16:52imirkin_: thanks for testing :)
16:52imirkin_: i'm going to leave that one out then
16:52imirkin_: might have to make it conditional
16:52imirkin_: i.e. double-up the surface ops
16:52imirkin_: based on whether it's secretly 3d or not
16:54karolherbst: did you check what nvidia is doing?
16:54imirkin_: iirc they have a complex thing too, conditioned on SOMETHING
16:55imirkin_: i mostly do stuff in a way that makes sense to me rather than look at what nvidia does
16:55imirkin_: i only revert to that when i really can't figure it out
16:55karolherbst: I see
16:55karolherbst: I mean we could do the detiling for maxwell I guess, seems straightforward enough
16:55imirkin_: esp when there are ops involed that i have no idea what they do
16:55karolherbst: yeah... nvidia used such a shader on maxwell too
16:55karolherbst: no idea what it does
16:55imirkin_: that's just ... so unnecessary
16:56imirkin_: the solution is simple
16:56imirkin_: but it'll require me to have hardware plugged in to actually work it out
16:56imirkin_: right now i'm focusing on kepler since kepler is the generation that's most useful on nouveau
16:56karolherbst: if you bind a layer it kind of makes sense
16:56karolherbst: because you wouldn't get a benefit of tiling on the z axis anyway
16:56imirkin_: for that operation, no
16:56imirkin_: but when you later texture from it, yes
17:13karolherbst: imirkin_: mind pinging me if you have the branch ready, then I'd run piglit on my pascal
17:52imirkin_: karolherbst: well, i don't think i can do this blind. so i'm just going to remove that patch and leave it to another day.
17:52imirkin_: i do have a maxwell and a pascal i can test with, just have to plug them in
17:53imirkin_: actually maybe i can do this blind
17:53imirkin_: i'll try tonight
17:53karolherbst: imirkin_: I meant for the other patches as well, just to be sure there are no other random fails like with the levelZero patch
17:53imirkin_: oh sure. will do.
18:00karolherbst: mupuf: regarding buglog, is there some documentation giving a higher overview on how to essentially build the whole thing? Like one server collecting the test results, other servers listening on git commits and running them, etcc?

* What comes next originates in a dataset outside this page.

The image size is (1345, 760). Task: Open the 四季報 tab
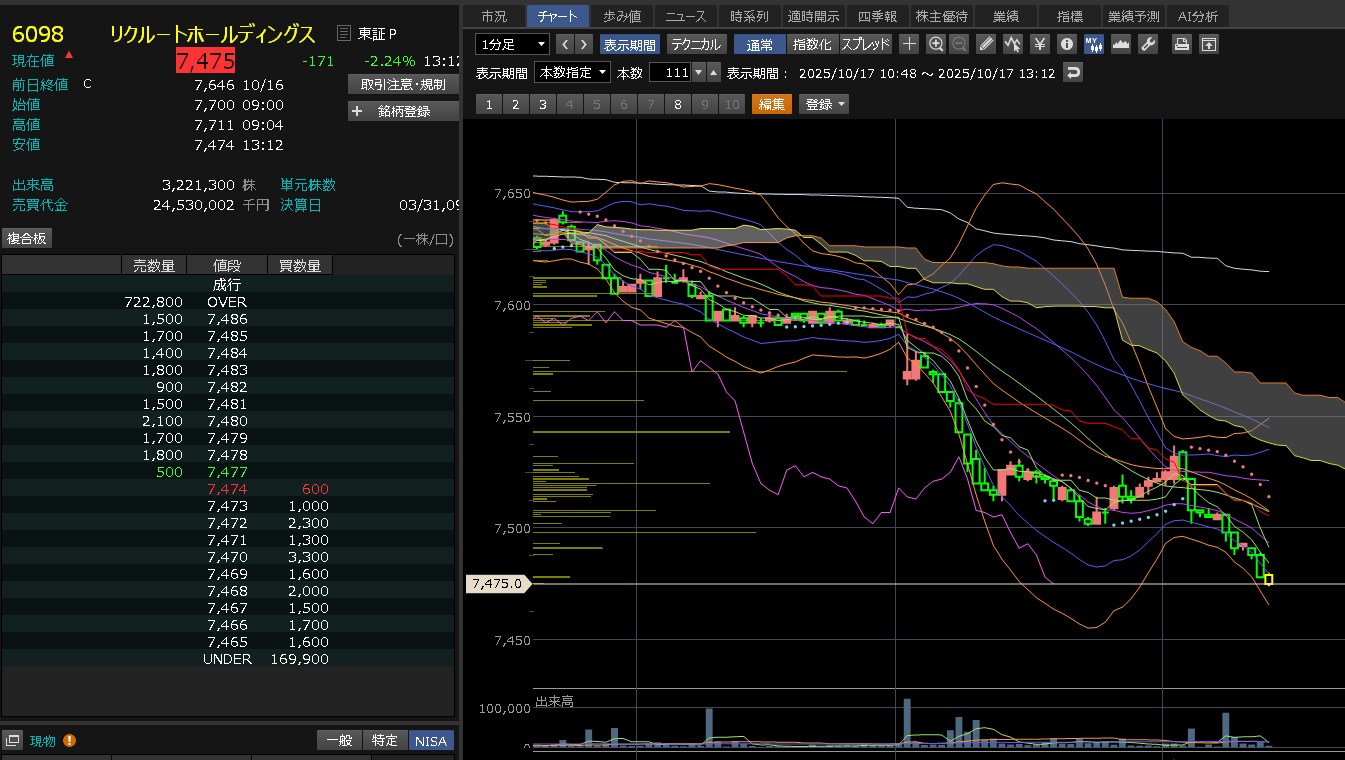point(877,16)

18:10karolherbst: I mean, for us it would be enough to just track regressions inside mesa
18:10karolherbst: everything else we can think about later
18:13karolherbst: so basically I would like to have a document describing what has to be done to have a setup checking for regression on certain components
18:14karolherbst: which is I am sure everybody kind of wants to start with anyhow if they don't do CI yet
20:15pmoreau: karolherbst: Is mt_fixes_take2 the branch I should try for MT issues, or mt_fixes_to_upstream?
20:15karolherbst: pmoreau: take2
21:00karolherbst: pmoreau: I've got a compilation error with one of your patches
21:00karolherbst: "clover: Implement clCreateProgramWithILKHR"
21:01karolherbst: "../src/gallium/state_trackers/clover/core/program.cpp:37:23: error: ‘compile_from_spirv’ is not a member of ‘clover::llvm’"
21:03karolherbst: where are the newest version of all patches?
21:04pmoreau: Locally on my laptop, waiting for something apparently
21:12karolherbst: pmoreau: sooo yeah.. I think you might have fixed the compilation error in a later patch
21:12pmoreau: It could very well be
21:12karolherbst: ohhhh, I know what I do now :) I push that branch to mesa-ci
21:12karolherbst: shouldn't be too bad
21:32pmoreau: karolherbst: By the way, I pulled in your two glsl patches from nir_to_upstream, to avoid having the FIXME in my branch for the “WIP: clover: add support for nir shaders via spirv” patch.